June 16, 1963: Valentina Tereshkova becomes the first woman in space.
Two years after Yuri Gagarin became the first human in space, fellow cosmonaut Valentina Tereshkova, launched on the Vostok 6 spaceflight, became the first woman to do so. Prior to her recruitment as a cosmonaut, Tereshkova was an amateur parachutist, the daughter of a tractor driver and a textile worker (if anything, her humble background made her an even more qualified candidate to represent the women of the Soviet space program).

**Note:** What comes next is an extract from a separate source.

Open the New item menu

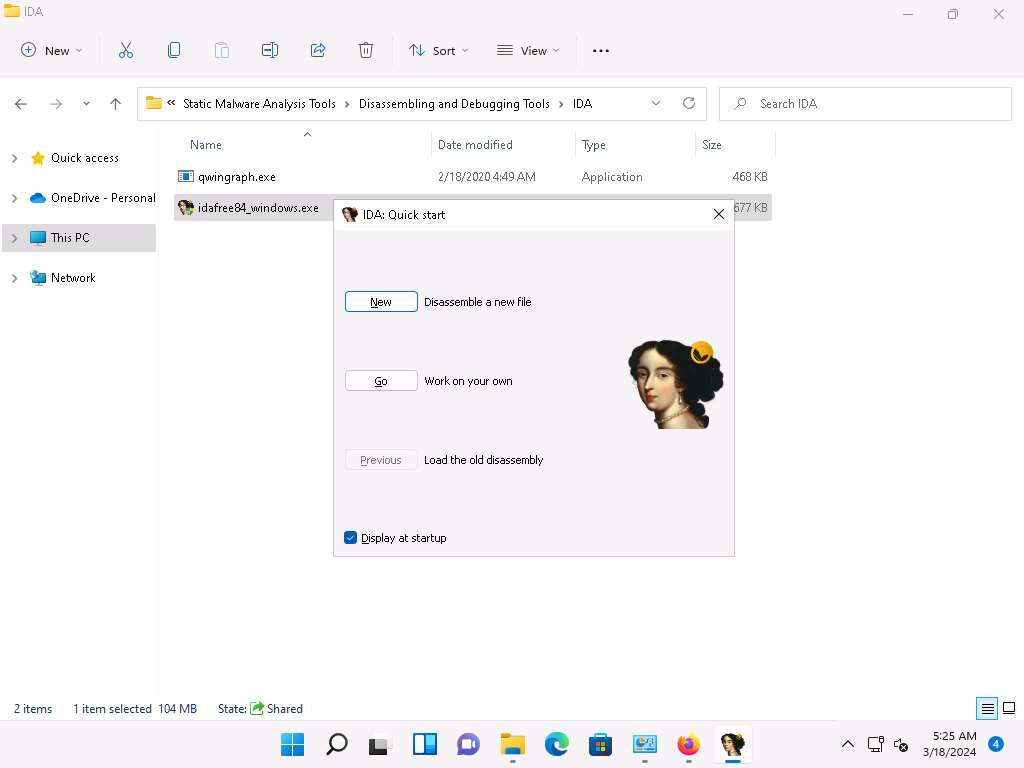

Tereshkova was relatively young when she ventured into space; at twenty-six, she was exactly ten years younger than the Mercury Seven’s youngest astronaut, Gordon Cooper. After several months of intensive and secretive training, she was nominated and confirmed by Nikita Khrushchev himself to become the first woman in space, and she did so flawlessly on June 16, 1963. She remained in orbit for nearly three days, performing the same tasks as her male counterparts (collecting photographic information, manning her craft), before returning to Earth on June 19. Tereshkova made no further spaceflights after her milestone first, and nearly two decades passed before the Soviet Union ever launched another woman into space. Despite the brevity of her space career, she was not forgotten in her country and received several awards and decorations for her accomplishments - almost immediately after her successful return from space, Tereshkova received the title of “Hero of the Soviet Union”, which was awarded for “heroic feats in service to the Soviet state and society”.